BEGIN Input data
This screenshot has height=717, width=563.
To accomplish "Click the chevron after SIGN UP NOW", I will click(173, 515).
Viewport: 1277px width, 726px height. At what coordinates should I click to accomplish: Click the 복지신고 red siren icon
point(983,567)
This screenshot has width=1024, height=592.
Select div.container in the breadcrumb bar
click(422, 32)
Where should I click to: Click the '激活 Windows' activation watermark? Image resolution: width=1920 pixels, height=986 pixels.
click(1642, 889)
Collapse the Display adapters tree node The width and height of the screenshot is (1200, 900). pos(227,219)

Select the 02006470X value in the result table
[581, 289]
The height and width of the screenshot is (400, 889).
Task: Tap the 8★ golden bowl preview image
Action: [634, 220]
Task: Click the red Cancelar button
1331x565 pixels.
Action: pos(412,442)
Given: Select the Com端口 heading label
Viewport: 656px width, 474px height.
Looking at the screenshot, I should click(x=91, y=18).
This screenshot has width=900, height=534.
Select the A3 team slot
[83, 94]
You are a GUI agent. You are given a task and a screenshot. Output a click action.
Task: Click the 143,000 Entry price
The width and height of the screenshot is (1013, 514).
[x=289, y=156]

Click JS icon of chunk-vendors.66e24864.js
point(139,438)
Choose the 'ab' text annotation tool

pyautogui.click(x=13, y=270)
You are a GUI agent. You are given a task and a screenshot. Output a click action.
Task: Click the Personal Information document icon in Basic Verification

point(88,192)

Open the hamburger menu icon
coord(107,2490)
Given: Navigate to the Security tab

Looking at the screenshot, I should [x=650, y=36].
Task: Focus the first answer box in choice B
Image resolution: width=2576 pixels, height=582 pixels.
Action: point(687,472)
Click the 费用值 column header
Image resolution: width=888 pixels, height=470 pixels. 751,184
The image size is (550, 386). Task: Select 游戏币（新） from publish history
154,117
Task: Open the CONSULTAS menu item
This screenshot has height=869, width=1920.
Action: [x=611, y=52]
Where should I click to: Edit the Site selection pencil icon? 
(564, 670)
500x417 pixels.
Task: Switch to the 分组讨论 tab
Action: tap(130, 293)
END Input data
*Your objective:*
Give back the complete data exactly as supplied.

*Exercise answer:*
This screenshot has height=717, width=563.
To accomplish "Click the chevron after SIGN UP NOW", I will click(173, 515).
Viewport: 1277px width, 726px height. At what coordinates should I click to accomplish: Click the 복지신고 red siren icon
point(983,567)
This screenshot has width=1024, height=592.
Select div.container in the breadcrumb bar
click(422, 32)
Where should I click to: Click the '激活 Windows' activation watermark? Image resolution: width=1920 pixels, height=986 pixels.
click(1642, 889)
Collapse the Display adapters tree node The width and height of the screenshot is (1200, 900). pos(227,219)

Select the 02006470X value in the result table
[581, 289]
The height and width of the screenshot is (400, 889).
Task: Tap the 8★ golden bowl preview image
Action: [634, 220]
Task: Click the red Cancelar button
1331x565 pixels.
Action: pos(412,442)
Given: Select the Com端口 heading label
Viewport: 656px width, 474px height.
Looking at the screenshot, I should click(x=91, y=18).
This screenshot has width=900, height=534.
Select the A3 team slot
[83, 94]
You are a GUI agent. You are given a task and a screenshot. Output a click action.
Task: Click the 143,000 Entry price
The width and height of the screenshot is (1013, 514).
[x=289, y=156]

Click JS icon of chunk-vendors.66e24864.js
point(139,438)
Choose the 'ab' text annotation tool

pyautogui.click(x=13, y=270)
You are a GUI agent. You are given a task and a screenshot. Output a click action.
Task: Click the Personal Information document icon in Basic Verification

point(88,192)

Open the hamburger menu icon
coord(107,2490)
Given: Navigate to the Security tab

Looking at the screenshot, I should [x=650, y=36].
Task: Focus the first answer box in choice B
Image resolution: width=2576 pixels, height=582 pixels.
Action: point(687,472)
Click the 费用值 column header
Image resolution: width=888 pixels, height=470 pixels. 751,184
The image size is (550, 386). Task: Select 游戏币（新） from publish history
154,117
Task: Open the CONSULTAS menu item
This screenshot has height=869, width=1920.
Action: [x=611, y=52]
Where should I click to: Edit the Site selection pencil icon? 
(564, 670)
500x417 pixels.
Task: Switch to the 分组讨论 tab
Action: tap(130, 293)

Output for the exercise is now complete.